WASHINGTON (AP) -- The No. 2 Republican in the House leadership says he opposes a Senate-passed measure to avert the so-called fiscal cliff.
Virginia Rep. Eric Cantor told reporters after a two-hour closed-door meeting Tuesday with his GOP lawmakers that he did not support the bill.
He said House leaders were looking for "the best path forward" and that no decisions had been made.
The Senate passed the measure early Tuesday by a sweeping 89-8 vote. House passage of the measure would send it to President Barack Obama for his signature. The bill would increase taxes on family income exceeding $450,000 and delay across-the-board spending cuts for two months.
House GOP leaders were considering amending the measure and sending it back to the Senate, but that step could produce a deadlock.
WASHINGTON (AP) -- House Democratic leaders are pressing Speaker John Boehner to let the House vote on the Senate-approved bipartisan compromise that would avert much of the impact of the so-called fiscal cliff.
Following a nearly three-hour private meeting Tuesday between Vice President Joe Biden and House Democratic lawmakers, Minority Leader Nancy Pelosi said Democrats expected Boehner to allow the House to vote on the accord.
Boehner has said the House will vote on the Senate measure or vote to amend it.
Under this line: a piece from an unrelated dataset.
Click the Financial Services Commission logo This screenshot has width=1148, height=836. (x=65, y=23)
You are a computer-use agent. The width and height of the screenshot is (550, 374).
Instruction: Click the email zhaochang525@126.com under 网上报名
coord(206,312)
He and House GOP lawmakers were also meeting Tuesday, and some Republicans expressed concerns that the measure needed more spending cuts.
The Senate passed the measure early Tuesday on an 89-8 vote.
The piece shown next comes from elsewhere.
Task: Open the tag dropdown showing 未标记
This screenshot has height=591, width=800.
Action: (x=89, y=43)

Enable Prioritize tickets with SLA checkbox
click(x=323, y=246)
The compromise would allow tax increases on the nation's highest earners but prevent tax boosts from everyone else.
WASHINGTON (AP) -- Now in the spotlight, House Republicans plan a closed-door meeting today to decide their next move after the Senate overwhelmingly approved compromise legislation avoiding a fiscal cliff of across-the-board tax increases and sweeping spending cuts to the Pentagon and other government agencies.
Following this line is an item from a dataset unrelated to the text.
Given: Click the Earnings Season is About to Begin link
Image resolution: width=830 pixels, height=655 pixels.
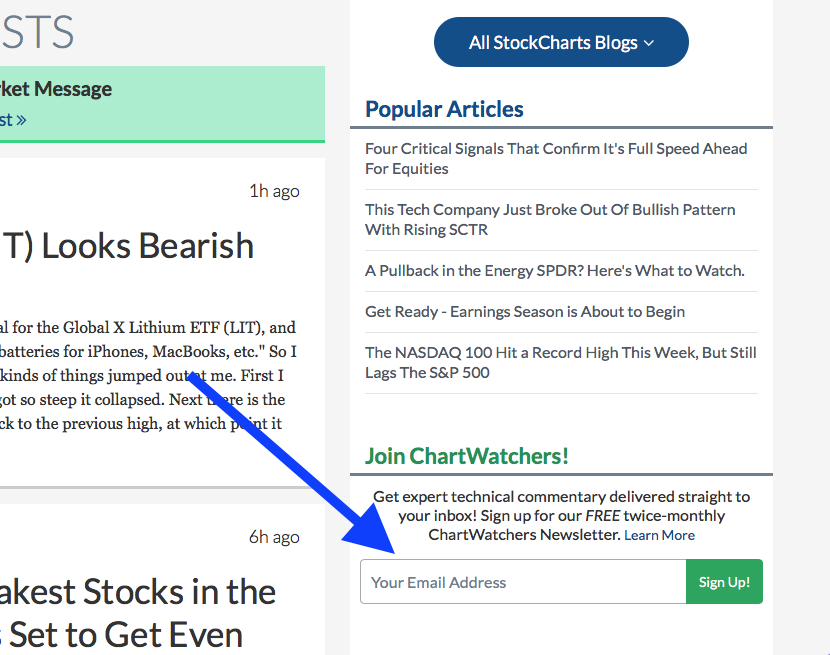Looking at the screenshot, I should click(x=525, y=312).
The Senate endorsed the legislation early today, 89-8. That vote came hours after Vice President Joe Biden and Senate Republican Leader Mitch McConnell of Kentucky sealed a deal.
It would prevent middle-class taxes from going up but would raise rates on higher incomes. It would also block spending cuts for two months, extend unemployment benefits for the long-term jobless, prevent a 27 percent cut in fees for doctors who treat Medicare patients and prevent a spike in milk prices.
The measure ensures that lawmakers will have to revisit difficult budget questions in just a few weeks, as relief from painful spending cuts expires and the government requires an increase in its borrowing cap.
House Speaker John Boehner pointedly refrained from endorsing the agreement, though he's promised a vote on it or a GOP alternative right away. But he is expected to encounter opposition from House conservatives, and it's unclear when the vote would occur.
Boehner and House Majority Leader Eric Cantor, R-Va., arrived at the Capitol in late morning, and both bid "Happy New Year" to greeters but didn't say anything substantive.
Boehner plans to brief his caucus this afternoon. Biden has scheduled a separate meeting with House Democrats to reprise his role of Monday night when he promoted compromise to Democrats before that chamber voted.